On smaller machines with two or three zones the nXheat-Hybrid™ system can deliver many of the savings from the all-zone system because induction can be used inside the barrel’s feed zone where the greatest volume of heat input is needed to start the melting process. On such machines, which normally have barrels with inside diameters of 50 mm or less, the hybrid system will typically give a 30 to 50% decline in power consumption.

Inside the hybrid system, downstream zones dexmpky42 use either insulated or uninsulated band heaters. Greater energy savings are achieved by using insulated band heaters. The identical sheet insulation that is used within the induction-heated feed zone can be used to wrap the downstream band heaters. The precision and fast response of induction heating in the feed zone will also substantially reduce temperature overshoot conditions that can take place with insulated band heaters.
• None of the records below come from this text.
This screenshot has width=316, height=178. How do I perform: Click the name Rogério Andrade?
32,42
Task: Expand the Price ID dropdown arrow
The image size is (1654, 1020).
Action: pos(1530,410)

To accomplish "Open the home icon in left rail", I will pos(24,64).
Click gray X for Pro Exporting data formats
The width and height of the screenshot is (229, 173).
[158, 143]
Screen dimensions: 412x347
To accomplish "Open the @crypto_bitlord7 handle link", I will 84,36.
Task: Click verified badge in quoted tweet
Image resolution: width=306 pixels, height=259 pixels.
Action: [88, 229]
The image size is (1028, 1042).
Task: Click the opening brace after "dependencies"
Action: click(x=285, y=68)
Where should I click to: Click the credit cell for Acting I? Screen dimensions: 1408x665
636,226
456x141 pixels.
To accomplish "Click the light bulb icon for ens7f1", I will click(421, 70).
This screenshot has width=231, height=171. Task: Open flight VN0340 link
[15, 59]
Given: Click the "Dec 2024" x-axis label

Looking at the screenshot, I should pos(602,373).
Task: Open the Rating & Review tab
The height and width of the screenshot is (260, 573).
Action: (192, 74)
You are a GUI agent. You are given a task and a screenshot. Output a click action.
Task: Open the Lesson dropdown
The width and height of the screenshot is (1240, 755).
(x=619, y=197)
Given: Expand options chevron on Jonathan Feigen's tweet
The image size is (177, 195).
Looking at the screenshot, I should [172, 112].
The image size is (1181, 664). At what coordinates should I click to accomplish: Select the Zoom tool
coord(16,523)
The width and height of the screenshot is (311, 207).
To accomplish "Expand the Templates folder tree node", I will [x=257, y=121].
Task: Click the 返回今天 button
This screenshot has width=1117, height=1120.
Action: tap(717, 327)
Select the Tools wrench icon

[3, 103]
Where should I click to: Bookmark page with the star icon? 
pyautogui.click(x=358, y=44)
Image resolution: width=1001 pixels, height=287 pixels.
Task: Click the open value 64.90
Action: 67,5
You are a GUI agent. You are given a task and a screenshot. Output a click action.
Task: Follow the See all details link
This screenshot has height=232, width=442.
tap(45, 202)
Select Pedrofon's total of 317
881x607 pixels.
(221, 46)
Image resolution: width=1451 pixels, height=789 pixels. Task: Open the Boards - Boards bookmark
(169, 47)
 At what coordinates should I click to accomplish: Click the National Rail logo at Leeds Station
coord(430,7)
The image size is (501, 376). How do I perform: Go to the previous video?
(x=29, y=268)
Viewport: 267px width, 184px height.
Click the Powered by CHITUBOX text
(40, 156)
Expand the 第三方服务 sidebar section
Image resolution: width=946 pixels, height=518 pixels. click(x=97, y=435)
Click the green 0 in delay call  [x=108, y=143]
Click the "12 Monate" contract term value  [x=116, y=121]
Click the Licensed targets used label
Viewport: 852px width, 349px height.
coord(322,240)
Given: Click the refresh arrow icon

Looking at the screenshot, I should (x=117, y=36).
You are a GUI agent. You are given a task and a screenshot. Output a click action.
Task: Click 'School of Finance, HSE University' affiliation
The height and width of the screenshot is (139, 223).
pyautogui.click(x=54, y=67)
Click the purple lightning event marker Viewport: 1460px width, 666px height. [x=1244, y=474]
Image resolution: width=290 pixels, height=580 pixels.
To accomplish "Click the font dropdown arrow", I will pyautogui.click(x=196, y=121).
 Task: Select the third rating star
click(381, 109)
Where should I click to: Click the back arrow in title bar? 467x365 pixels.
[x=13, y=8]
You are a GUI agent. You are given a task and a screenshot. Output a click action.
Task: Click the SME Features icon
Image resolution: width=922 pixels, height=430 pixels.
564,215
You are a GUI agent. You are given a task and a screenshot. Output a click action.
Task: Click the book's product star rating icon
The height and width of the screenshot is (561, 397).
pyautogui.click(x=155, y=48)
The program will cover itself with power cost savings as well as other cost and quality benefits. Some examples are reduced scrap stemming from less variation in melt temperature and faster solution to changes in target melt temperature. The payback period on investment costs of these systems is extremely reliant on electricity rates, machine size and production schedule (hours of operation per year). Such a system typically costs about 25-50% of the all-zone system.